Roundworm is the most common worm to affect cats, with a recent Irish study (The prevalence of gastrointestinal and cardio-respiratory parasites in stray dogs and cats in Ireland, 2018) showing that 32 percent of stray cats were shedding eggs. As well as causing gastrointestinal and respiratory problems in cats, roundworms can affect humans too, if eggs are accidentally ingested. Children are most at risk, as they may play in areas (sandpits, gardens etc.) where worm eggs are commonly found. The parasite can cause a variety of problems, including damage to the liver, lungs or eyes.
Owners are concerned about ticks, with 27 percent of owners in the Republic of Ireland reporting that they have found a tick on their cat. More owners were very concerned (34.2 per cent) about ticks than other parasites. It’s important to remember that some of the common spot-on products available do not kill ticks, so make sure you ask your vet for a treatment that covers this key parasite risk.
Advances in treatment
All owners know that cats can be difficult to treat!
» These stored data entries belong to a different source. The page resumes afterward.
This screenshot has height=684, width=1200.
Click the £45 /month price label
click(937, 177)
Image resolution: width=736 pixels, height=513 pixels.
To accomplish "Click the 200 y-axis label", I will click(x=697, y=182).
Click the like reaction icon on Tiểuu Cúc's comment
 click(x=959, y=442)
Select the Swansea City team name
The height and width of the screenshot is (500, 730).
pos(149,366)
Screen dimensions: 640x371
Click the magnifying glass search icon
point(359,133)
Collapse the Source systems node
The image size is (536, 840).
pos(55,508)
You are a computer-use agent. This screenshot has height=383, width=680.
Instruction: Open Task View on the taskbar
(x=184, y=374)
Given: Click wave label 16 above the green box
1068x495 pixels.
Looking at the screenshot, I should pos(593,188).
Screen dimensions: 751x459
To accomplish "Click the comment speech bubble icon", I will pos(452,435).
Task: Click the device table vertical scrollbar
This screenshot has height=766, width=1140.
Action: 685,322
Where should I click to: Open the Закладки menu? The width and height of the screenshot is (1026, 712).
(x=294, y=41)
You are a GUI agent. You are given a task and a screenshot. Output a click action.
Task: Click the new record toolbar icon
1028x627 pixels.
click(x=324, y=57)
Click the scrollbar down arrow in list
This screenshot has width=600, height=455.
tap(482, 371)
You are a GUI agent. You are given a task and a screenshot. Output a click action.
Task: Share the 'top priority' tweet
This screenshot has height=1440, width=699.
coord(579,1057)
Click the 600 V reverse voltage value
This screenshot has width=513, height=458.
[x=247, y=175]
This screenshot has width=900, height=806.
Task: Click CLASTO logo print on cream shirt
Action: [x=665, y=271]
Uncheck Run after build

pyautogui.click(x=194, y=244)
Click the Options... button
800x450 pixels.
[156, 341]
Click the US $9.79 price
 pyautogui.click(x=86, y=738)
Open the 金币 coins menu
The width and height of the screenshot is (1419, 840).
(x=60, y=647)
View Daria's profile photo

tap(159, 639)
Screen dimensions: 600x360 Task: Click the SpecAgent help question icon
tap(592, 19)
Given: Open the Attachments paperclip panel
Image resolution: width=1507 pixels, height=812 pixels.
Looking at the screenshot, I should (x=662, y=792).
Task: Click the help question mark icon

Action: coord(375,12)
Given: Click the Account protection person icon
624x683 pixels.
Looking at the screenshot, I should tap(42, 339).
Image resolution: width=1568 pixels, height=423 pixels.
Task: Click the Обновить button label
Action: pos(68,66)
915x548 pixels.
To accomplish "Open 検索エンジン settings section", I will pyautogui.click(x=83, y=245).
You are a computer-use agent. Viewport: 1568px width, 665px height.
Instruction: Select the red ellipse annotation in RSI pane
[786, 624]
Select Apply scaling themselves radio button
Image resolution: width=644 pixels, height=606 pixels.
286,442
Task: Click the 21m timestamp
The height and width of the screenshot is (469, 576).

Applying treatments every month, or giving worming tablets, can be challenging even in well behaved cats. Recent advances mean that options are now available which can make life easier for cats and their owners, including longer lasting treatments and combination products which treat many parasites in one.
Trust your vet
The survey showed that vets continue to be the preferred source of information about parasite treatment, with 72 percent of cat owners seeking advice from their vet. Disease risks constantly evolve, and your vet is best placed to give up-to-date advice about the risks for your pet. Vet practices can also offer the latest treatments, so ask your vet about how you can best protect your cat – and your family – against parasites.